Instructions for the task — Your job is to report every line of the entries that has "Follow".
Information shown below:
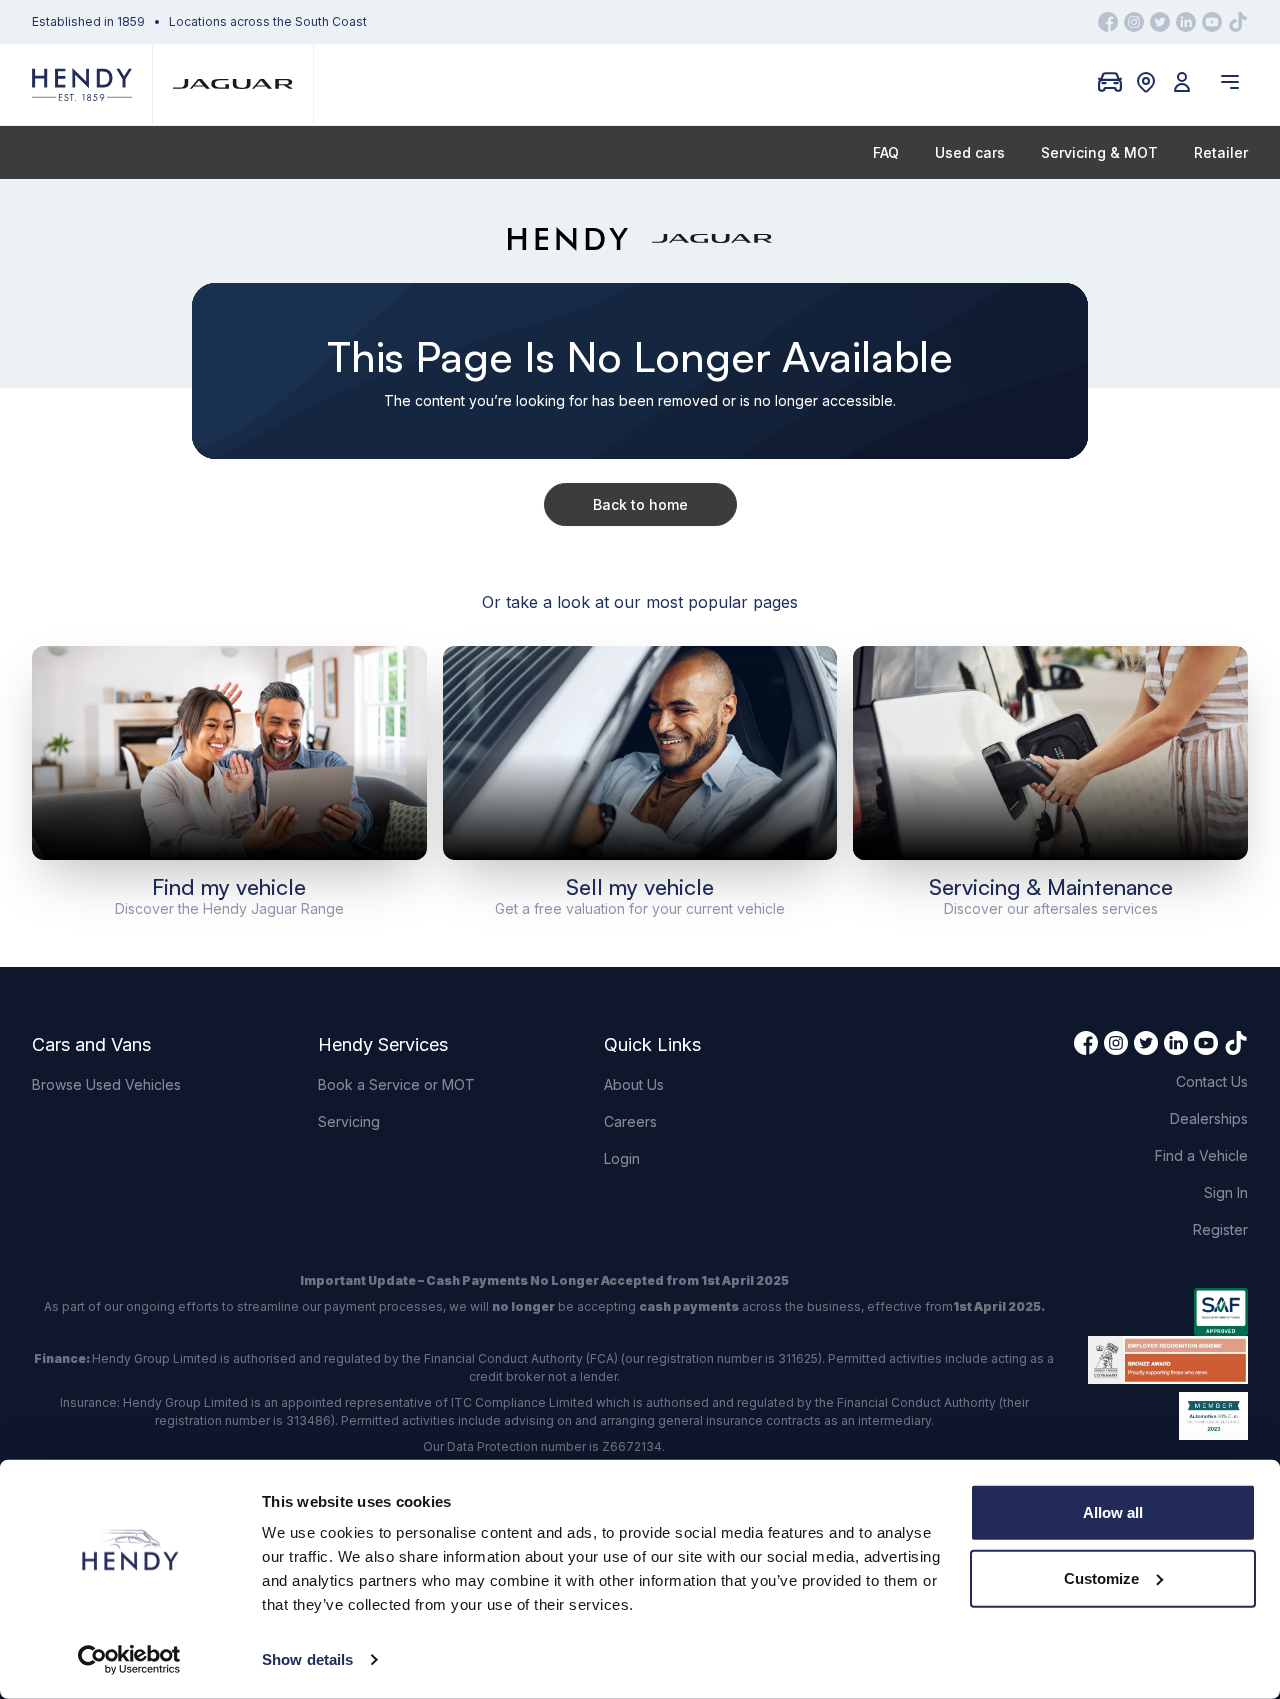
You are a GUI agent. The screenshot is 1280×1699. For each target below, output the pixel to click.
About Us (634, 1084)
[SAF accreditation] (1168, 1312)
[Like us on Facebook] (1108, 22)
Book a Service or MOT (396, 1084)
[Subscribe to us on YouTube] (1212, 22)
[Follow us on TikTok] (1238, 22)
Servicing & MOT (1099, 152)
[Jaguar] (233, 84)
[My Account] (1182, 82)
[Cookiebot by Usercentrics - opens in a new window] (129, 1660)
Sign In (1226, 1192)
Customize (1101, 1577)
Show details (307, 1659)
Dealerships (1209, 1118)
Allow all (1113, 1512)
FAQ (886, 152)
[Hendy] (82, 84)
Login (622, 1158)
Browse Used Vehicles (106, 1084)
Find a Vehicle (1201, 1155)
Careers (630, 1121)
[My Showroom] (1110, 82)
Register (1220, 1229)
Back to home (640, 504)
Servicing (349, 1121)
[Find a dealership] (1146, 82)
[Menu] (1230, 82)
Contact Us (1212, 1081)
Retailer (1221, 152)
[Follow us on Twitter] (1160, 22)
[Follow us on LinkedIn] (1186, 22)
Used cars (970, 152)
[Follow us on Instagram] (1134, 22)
End of Information shown.
Response area —
[Follow us on TikTok] (1238, 22)
[Follow us on Twitter] (1160, 22)
[Follow us on LinkedIn] (1186, 22)
[Follow us on Instagram] (1134, 22)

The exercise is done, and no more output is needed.